START Dataset excerpts
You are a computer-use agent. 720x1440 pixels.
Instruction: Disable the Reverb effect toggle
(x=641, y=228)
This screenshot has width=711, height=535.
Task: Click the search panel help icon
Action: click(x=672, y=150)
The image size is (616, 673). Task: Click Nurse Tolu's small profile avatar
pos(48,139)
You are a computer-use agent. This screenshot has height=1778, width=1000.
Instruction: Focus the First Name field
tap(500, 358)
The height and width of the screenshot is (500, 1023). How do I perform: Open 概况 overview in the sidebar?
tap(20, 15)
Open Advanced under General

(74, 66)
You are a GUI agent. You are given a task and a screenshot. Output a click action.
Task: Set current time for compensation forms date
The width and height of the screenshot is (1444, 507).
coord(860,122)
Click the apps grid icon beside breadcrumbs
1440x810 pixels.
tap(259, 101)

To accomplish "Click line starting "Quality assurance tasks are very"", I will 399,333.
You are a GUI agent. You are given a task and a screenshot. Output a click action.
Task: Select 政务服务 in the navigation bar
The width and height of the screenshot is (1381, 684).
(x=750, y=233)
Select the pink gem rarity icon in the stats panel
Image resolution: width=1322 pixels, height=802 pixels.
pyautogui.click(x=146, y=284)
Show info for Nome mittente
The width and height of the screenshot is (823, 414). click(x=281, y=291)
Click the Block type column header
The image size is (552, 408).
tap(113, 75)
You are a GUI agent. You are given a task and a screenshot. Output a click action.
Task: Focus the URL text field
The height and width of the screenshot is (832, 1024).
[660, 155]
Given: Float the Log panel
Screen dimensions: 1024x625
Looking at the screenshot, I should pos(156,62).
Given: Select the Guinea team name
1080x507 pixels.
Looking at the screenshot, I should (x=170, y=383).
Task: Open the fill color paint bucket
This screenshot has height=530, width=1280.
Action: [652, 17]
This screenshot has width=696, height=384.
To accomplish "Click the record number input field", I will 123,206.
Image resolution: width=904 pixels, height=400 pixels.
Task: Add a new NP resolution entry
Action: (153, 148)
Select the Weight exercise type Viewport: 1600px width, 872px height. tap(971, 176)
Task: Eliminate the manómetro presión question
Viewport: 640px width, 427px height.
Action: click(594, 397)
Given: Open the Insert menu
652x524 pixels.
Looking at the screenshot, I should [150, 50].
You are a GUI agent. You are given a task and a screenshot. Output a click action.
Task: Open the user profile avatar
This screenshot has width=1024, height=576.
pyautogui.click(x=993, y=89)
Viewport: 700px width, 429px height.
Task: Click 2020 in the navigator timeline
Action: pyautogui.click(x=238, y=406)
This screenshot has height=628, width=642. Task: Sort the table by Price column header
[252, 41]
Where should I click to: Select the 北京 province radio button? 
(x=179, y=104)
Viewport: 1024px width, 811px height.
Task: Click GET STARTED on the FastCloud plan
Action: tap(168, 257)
END Dataset excerpts
Return, unchanged, the run of lines above that opens with the line containing "Instruction: Disable the Reverb effect toggle" and closes with the line containing "Task: Select 政务服务 in the navigation bar". Include both.

Instruction: Disable the Reverb effect toggle
(x=641, y=228)
This screenshot has width=711, height=535.
Task: Click the search panel help icon
Action: click(x=672, y=150)
The image size is (616, 673). Task: Click Nurse Tolu's small profile avatar
pos(48,139)
You are a computer-use agent. This screenshot has height=1778, width=1000.
Instruction: Focus the First Name field
tap(500, 358)
The height and width of the screenshot is (500, 1023). How do I perform: Open 概况 overview in the sidebar?
tap(20, 15)
Open Advanced under General

(74, 66)
You are a GUI agent. You are given a task and a screenshot. Output a click action.
Task: Set current time for compensation forms date
The width and height of the screenshot is (1444, 507).
coord(860,122)
Click the apps grid icon beside breadcrumbs
1440x810 pixels.
tap(259, 101)

To accomplish "Click line starting "Quality assurance tasks are very"", I will 399,333.
You are a GUI agent. You are given a task and a screenshot. Output a click action.
Task: Select 政务服务 in the navigation bar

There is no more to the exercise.